STATED PROBLEM: Retype the following material line for line, keeping every character unchanged.

GIVEN RECORDS:

(begin)

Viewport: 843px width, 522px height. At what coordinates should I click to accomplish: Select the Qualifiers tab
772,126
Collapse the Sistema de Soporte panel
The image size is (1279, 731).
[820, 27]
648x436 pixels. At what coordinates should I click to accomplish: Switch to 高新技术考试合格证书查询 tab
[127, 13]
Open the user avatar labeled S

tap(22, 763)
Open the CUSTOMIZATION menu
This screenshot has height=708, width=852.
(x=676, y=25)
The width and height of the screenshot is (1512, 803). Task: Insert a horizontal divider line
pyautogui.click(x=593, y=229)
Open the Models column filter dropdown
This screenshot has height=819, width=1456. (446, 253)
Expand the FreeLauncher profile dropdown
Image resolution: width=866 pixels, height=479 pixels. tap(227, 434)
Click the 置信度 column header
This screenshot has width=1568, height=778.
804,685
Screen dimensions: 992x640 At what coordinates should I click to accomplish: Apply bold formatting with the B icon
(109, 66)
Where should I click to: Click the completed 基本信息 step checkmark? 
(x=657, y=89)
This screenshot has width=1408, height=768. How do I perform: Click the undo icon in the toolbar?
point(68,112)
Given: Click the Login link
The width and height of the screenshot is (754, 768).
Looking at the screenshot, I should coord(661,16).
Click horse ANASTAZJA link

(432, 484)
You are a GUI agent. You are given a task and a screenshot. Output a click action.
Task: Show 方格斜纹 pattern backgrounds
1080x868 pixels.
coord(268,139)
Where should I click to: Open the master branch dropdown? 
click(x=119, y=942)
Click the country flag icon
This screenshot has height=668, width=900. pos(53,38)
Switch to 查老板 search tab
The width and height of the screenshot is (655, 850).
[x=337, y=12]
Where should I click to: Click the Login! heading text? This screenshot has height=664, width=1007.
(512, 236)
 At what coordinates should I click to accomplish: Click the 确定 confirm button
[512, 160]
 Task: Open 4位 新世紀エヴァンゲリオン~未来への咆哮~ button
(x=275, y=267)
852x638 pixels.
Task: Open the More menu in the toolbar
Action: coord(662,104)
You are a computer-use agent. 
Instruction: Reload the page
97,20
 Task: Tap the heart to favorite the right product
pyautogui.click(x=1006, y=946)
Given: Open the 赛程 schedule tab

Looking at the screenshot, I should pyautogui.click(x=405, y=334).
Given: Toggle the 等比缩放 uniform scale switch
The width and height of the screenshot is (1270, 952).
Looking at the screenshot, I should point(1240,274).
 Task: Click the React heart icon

(end)

TASK ANSWER:
Viewport: 843px width, 522px height. At what coordinates should I click to accomplish: Select the Qualifiers tab
772,126
Collapse the Sistema de Soporte panel
The image size is (1279, 731).
[820, 27]
648x436 pixels. At what coordinates should I click to accomplish: Switch to 高新技术考试合格证书查询 tab
[127, 13]
Open the user avatar labeled S

tap(22, 763)
Open the CUSTOMIZATION menu
This screenshot has height=708, width=852.
(x=676, y=25)
The width and height of the screenshot is (1512, 803). Task: Insert a horizontal divider line
pyautogui.click(x=593, y=229)
Open the Models column filter dropdown
This screenshot has height=819, width=1456. (446, 253)
Expand the FreeLauncher profile dropdown
Image resolution: width=866 pixels, height=479 pixels. tap(227, 434)
Click the 置信度 column header
This screenshot has width=1568, height=778.
804,685
Screen dimensions: 992x640 At what coordinates should I click to accomplish: Apply bold formatting with the B icon
(109, 66)
Where should I click to: Click the completed 基本信息 step checkmark? 
(x=657, y=89)
This screenshot has width=1408, height=768. How do I perform: Click the undo icon in the toolbar?
point(68,112)
Given: Click the Login link
The width and height of the screenshot is (754, 768).
Looking at the screenshot, I should coord(661,16).
Click horse ANASTAZJA link

(432, 484)
You are a GUI agent. You are given a task and a screenshot. Output a click action.
Task: Show 方格斜纹 pattern backgrounds
1080x868 pixels.
coord(268,139)
Where should I click to: Open the master branch dropdown? 
click(x=119, y=942)
Click the country flag icon
This screenshot has height=668, width=900. pos(53,38)
Switch to 查老板 search tab
The width and height of the screenshot is (655, 850).
[x=337, y=12]
Where should I click to: Click the Login! heading text? This screenshot has height=664, width=1007.
(512, 236)
 At what coordinates should I click to accomplish: Click the 确定 confirm button
[512, 160]
 Task: Open 4位 新世紀エヴァンゲリオン~未来への咆哮~ button
(x=275, y=267)
852x638 pixels.
Task: Open the More menu in the toolbar
Action: coord(662,104)
You are a computer-use agent. 
Instruction: Reload the page
97,20
 Task: Tap the heart to favorite the right product
pyautogui.click(x=1006, y=946)
Given: Open the 赛程 schedule tab

Looking at the screenshot, I should pyautogui.click(x=405, y=334).
Given: Toggle the 等比缩放 uniform scale switch
The width and height of the screenshot is (1270, 952).
Looking at the screenshot, I should point(1240,274).
 Task: Click the React heart icon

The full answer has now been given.